Stated goal — Please copy out the data below word for word, from the line containing "916x611 pixels. How" through the end of the data, including both ends. Leave the pictures out of your copy.

Item coordinate data
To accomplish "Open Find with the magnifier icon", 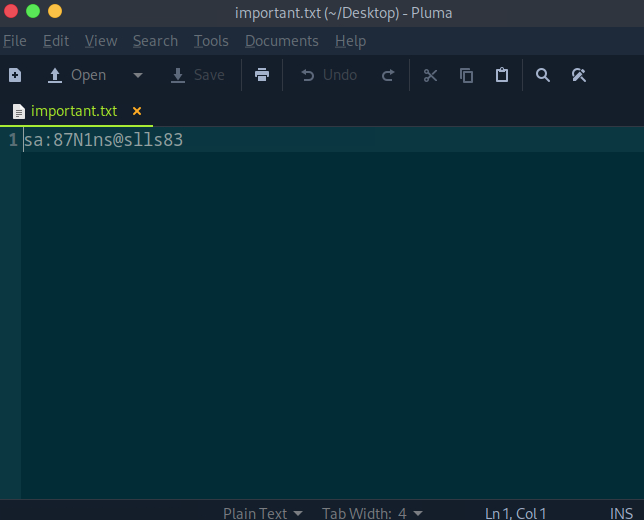I will point(543,75).
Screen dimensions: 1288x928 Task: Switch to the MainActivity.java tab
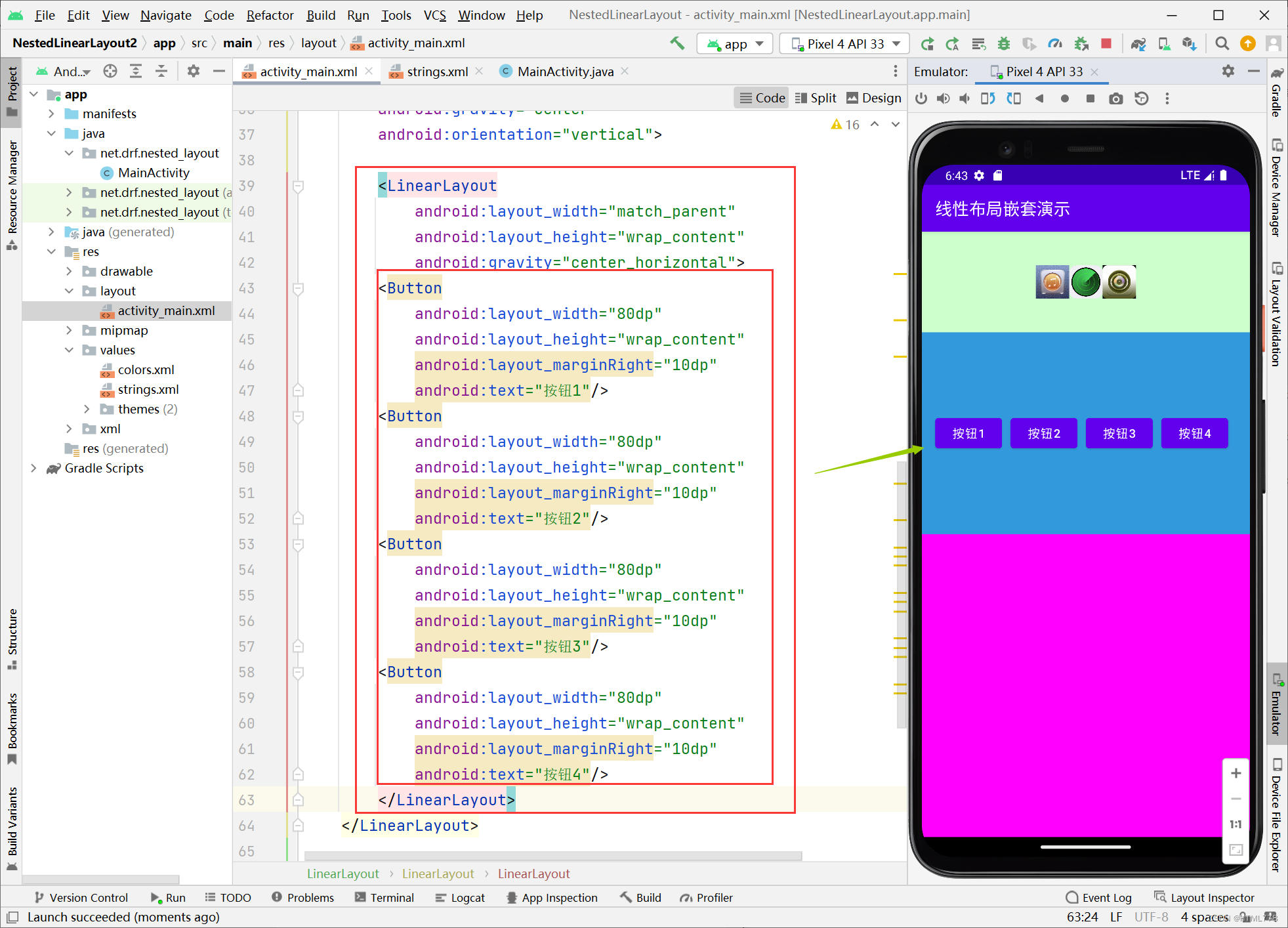pos(565,72)
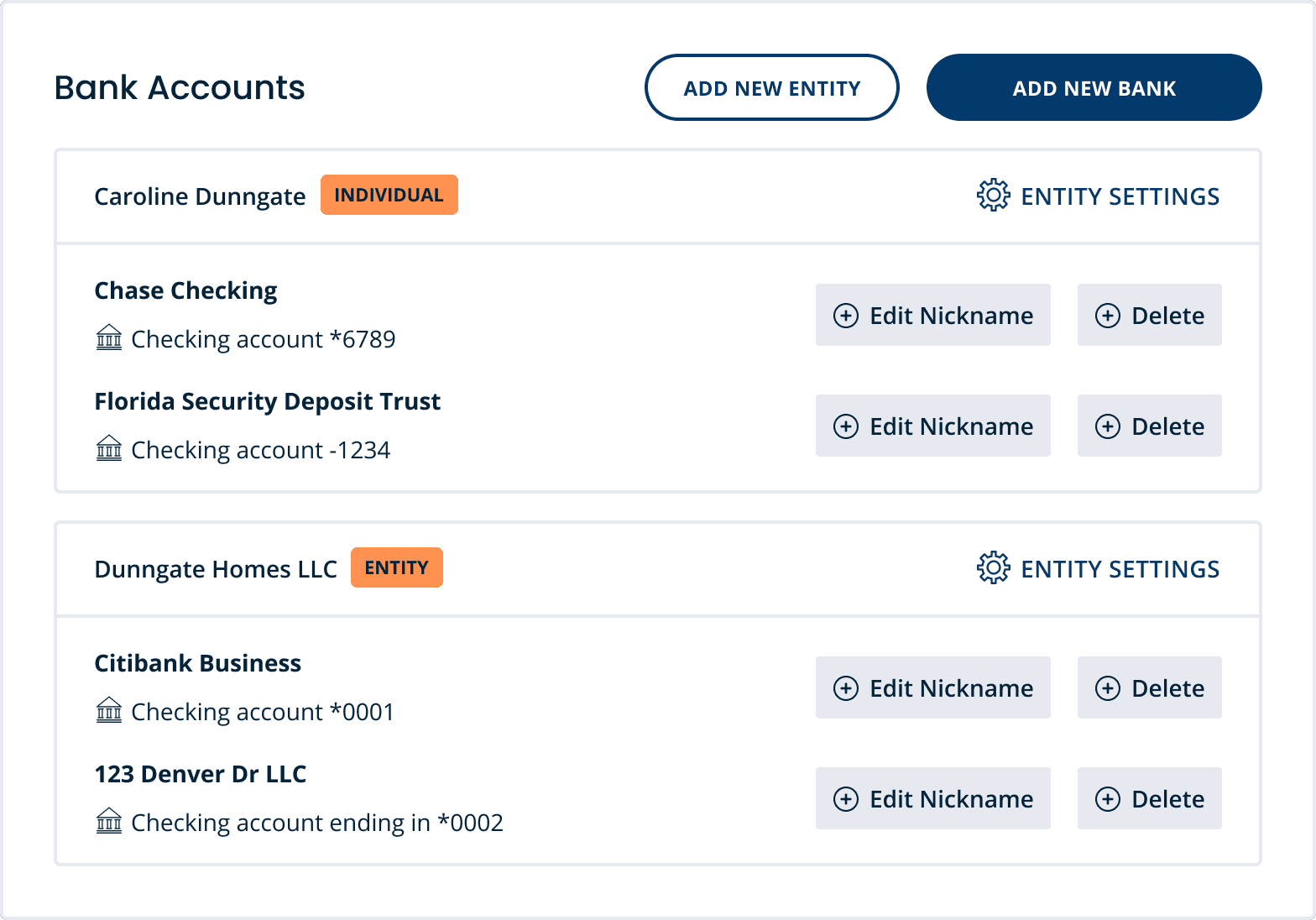Open Entity Settings for Dunngate Homes LLC

pos(1099,568)
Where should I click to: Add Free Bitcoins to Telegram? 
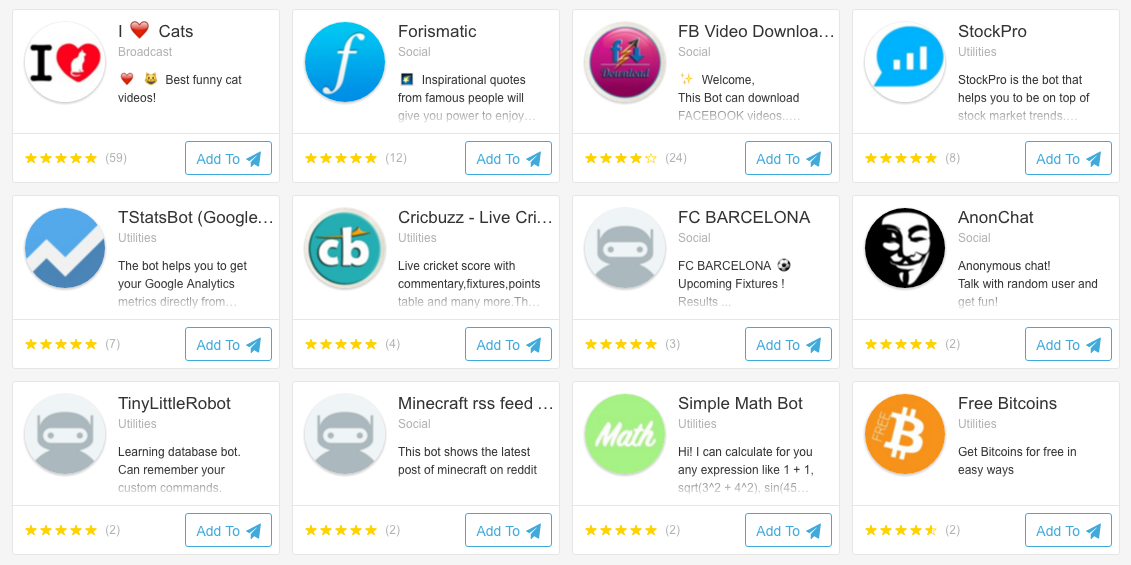[1068, 530]
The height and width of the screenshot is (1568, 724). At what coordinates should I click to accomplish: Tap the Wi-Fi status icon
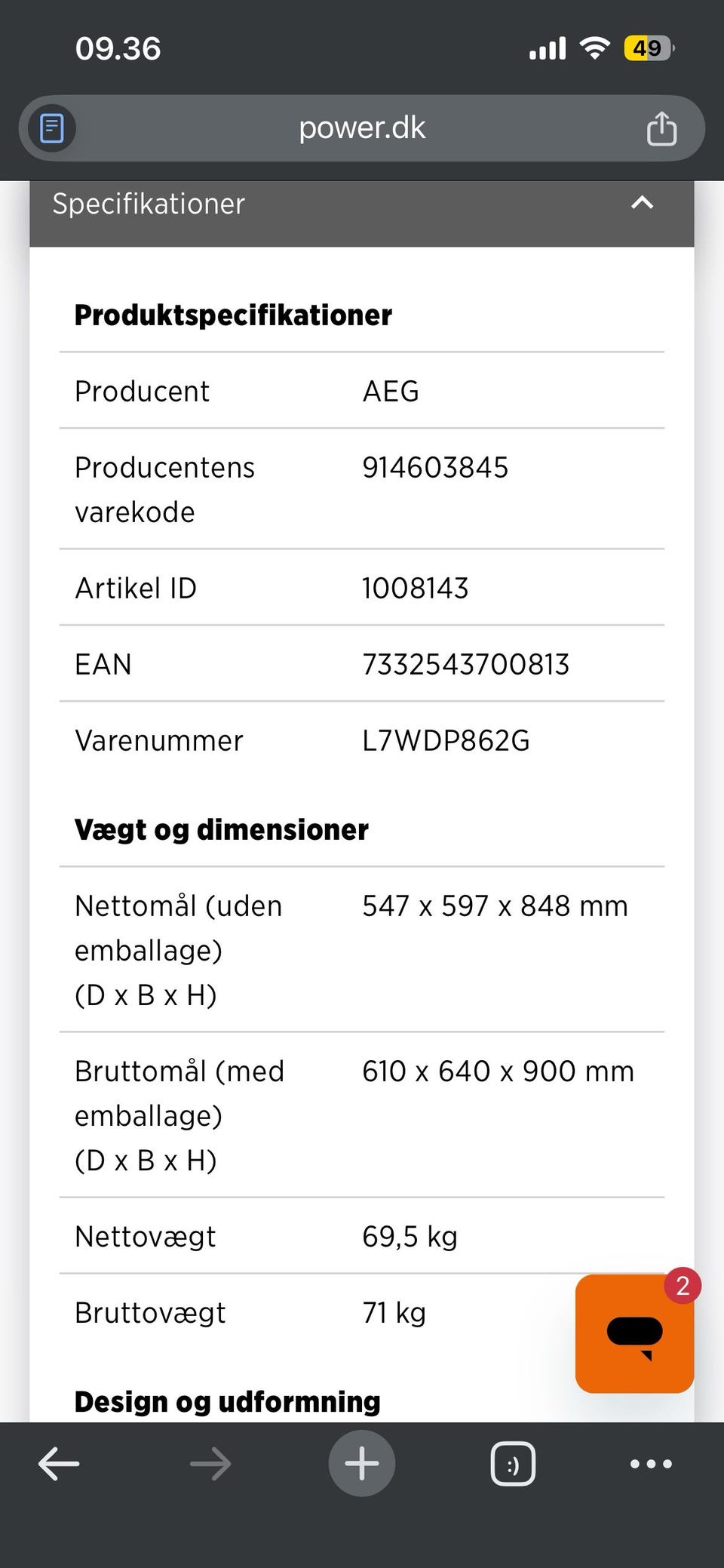pos(594,49)
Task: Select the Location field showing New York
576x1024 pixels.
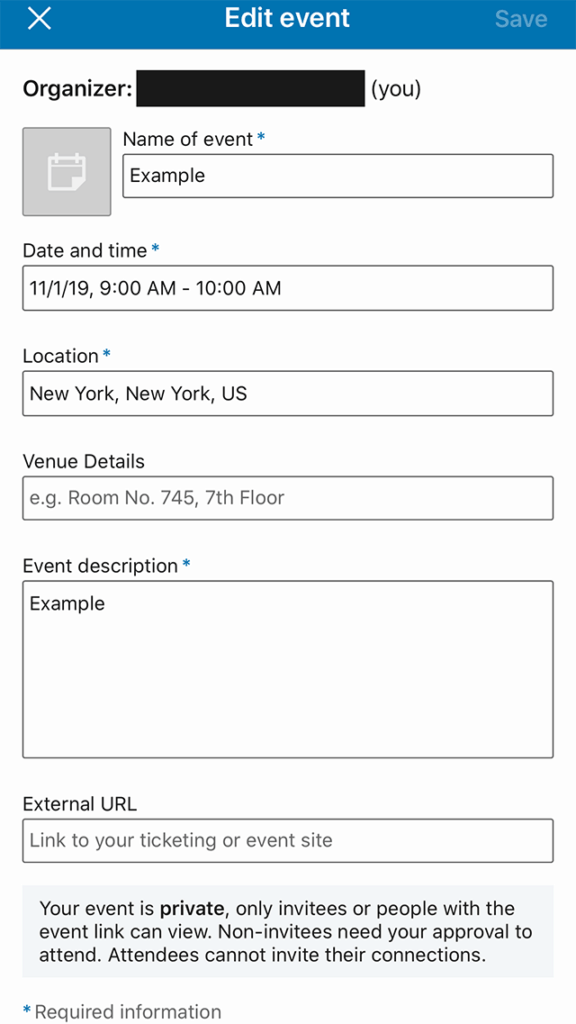Action: pos(288,393)
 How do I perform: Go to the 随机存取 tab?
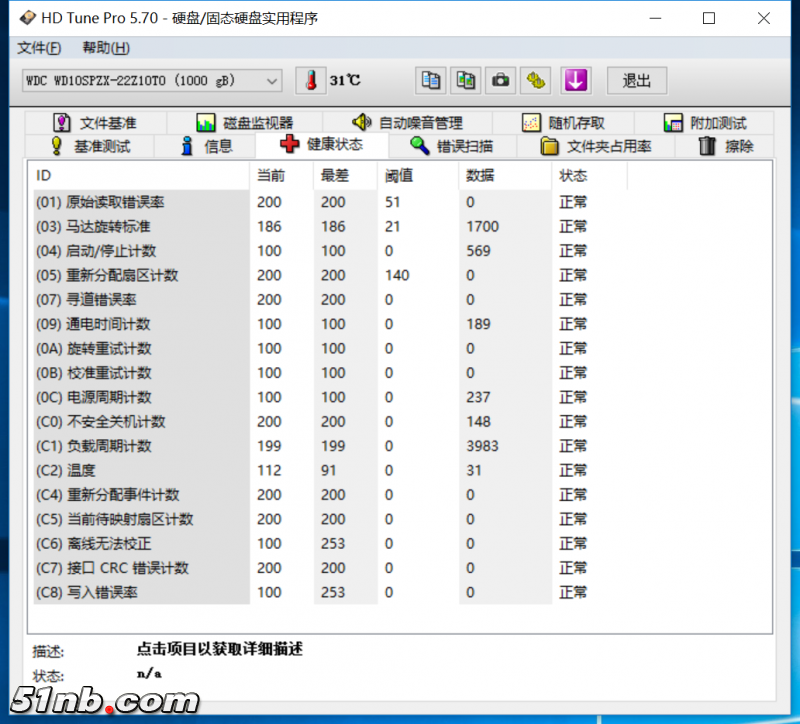click(564, 123)
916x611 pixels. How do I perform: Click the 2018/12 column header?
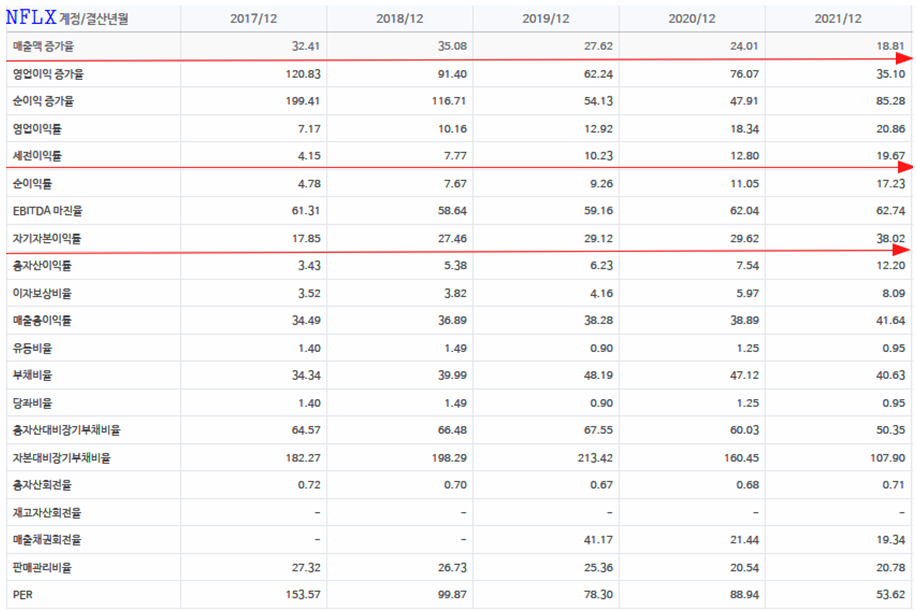400,19
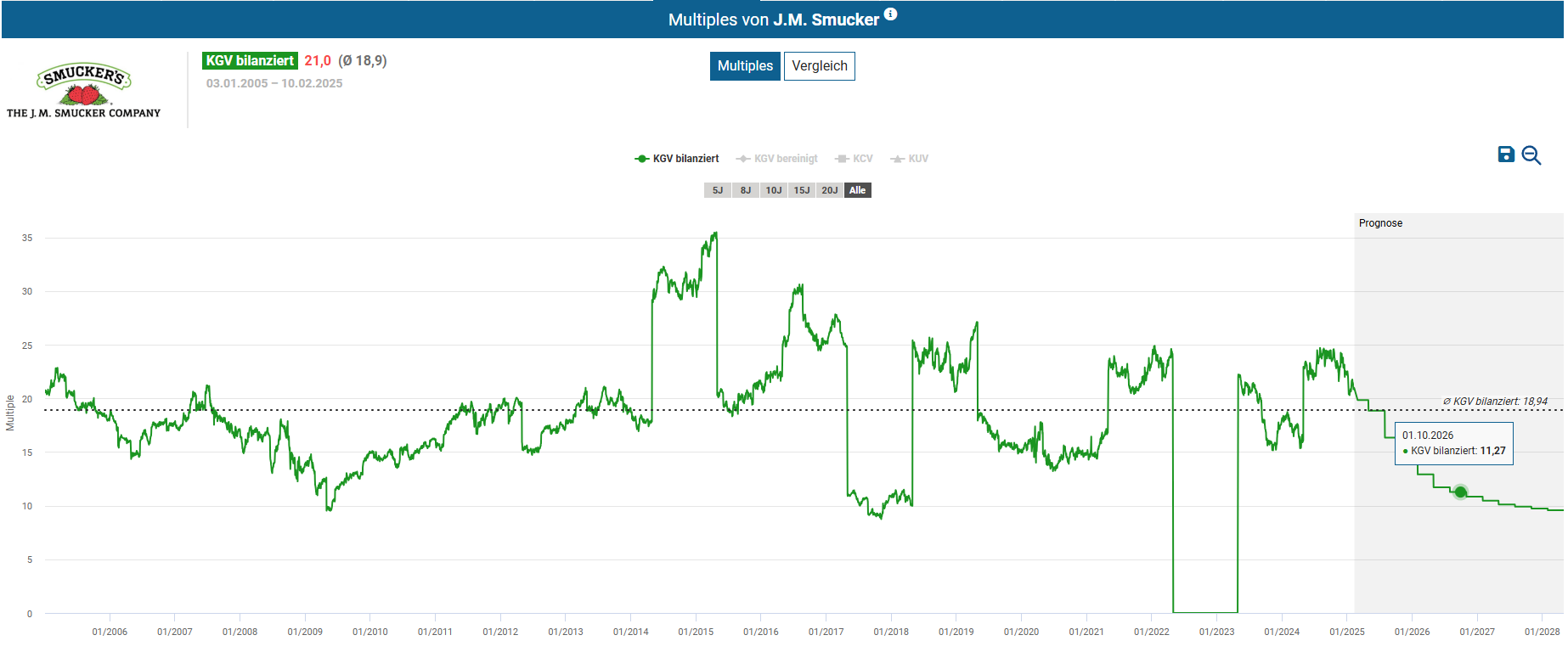1568x652 pixels.
Task: Choose the 15J time range
Action: tap(802, 190)
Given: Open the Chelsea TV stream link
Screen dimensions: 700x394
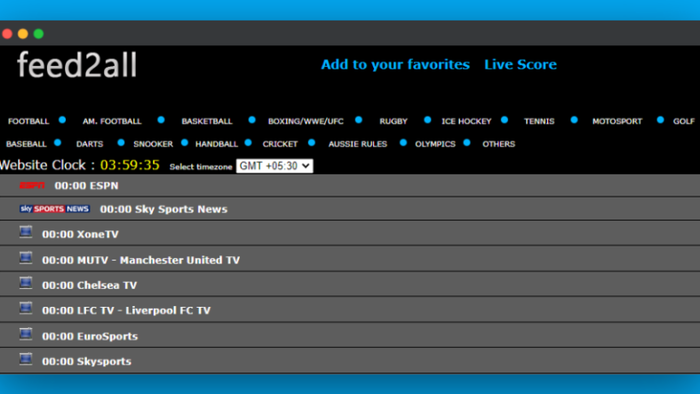Looking at the screenshot, I should coord(89,285).
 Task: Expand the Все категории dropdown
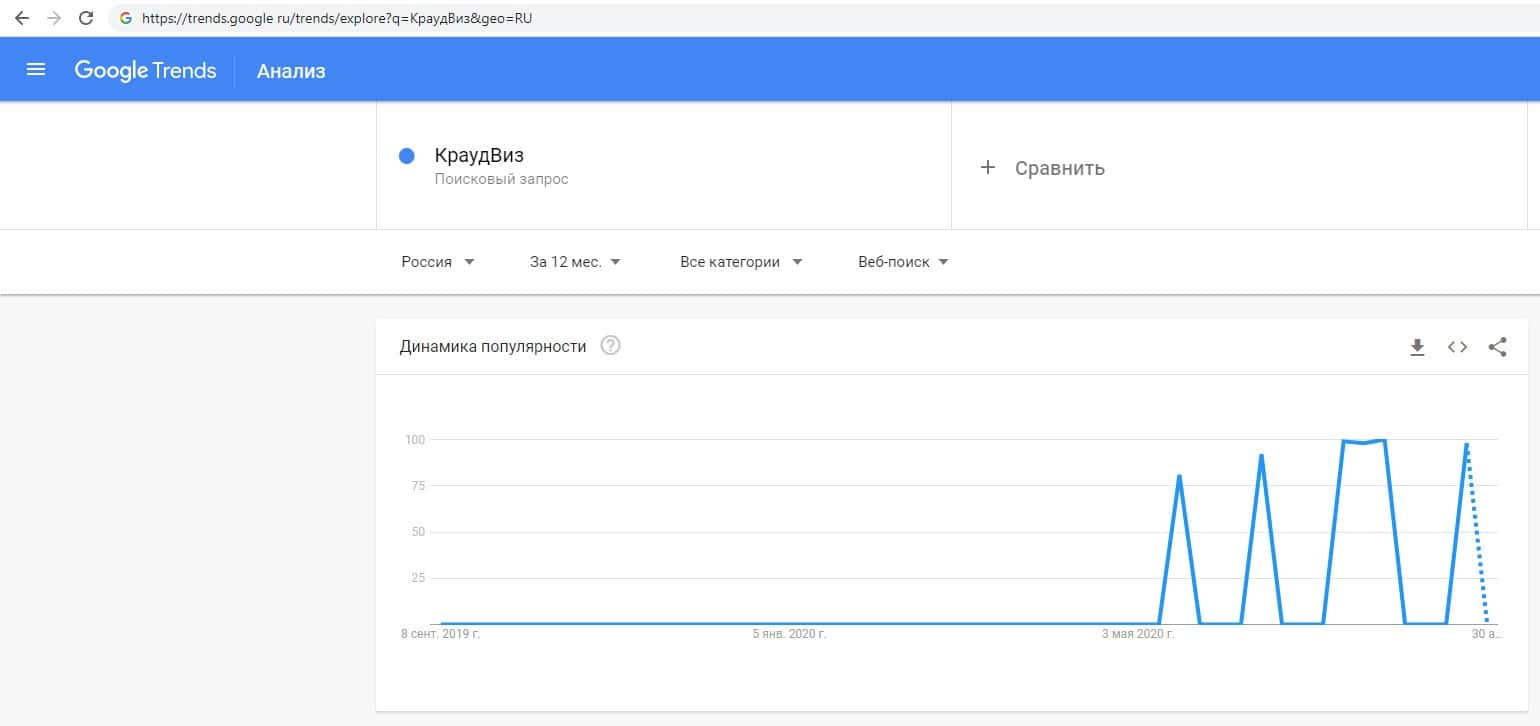(x=741, y=262)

Complete response —
916x611 pixels. How do I perform: Click the 2018/12 column header?
400,19
1568x652 pixels.
Task: Choose the 15J time range
Action: tap(802, 190)
Given: Open the Chelsea TV stream link
Screen dimensions: 700x394
Looking at the screenshot, I should coord(89,285).
 Task: Expand the Все категории dropdown
(x=741, y=262)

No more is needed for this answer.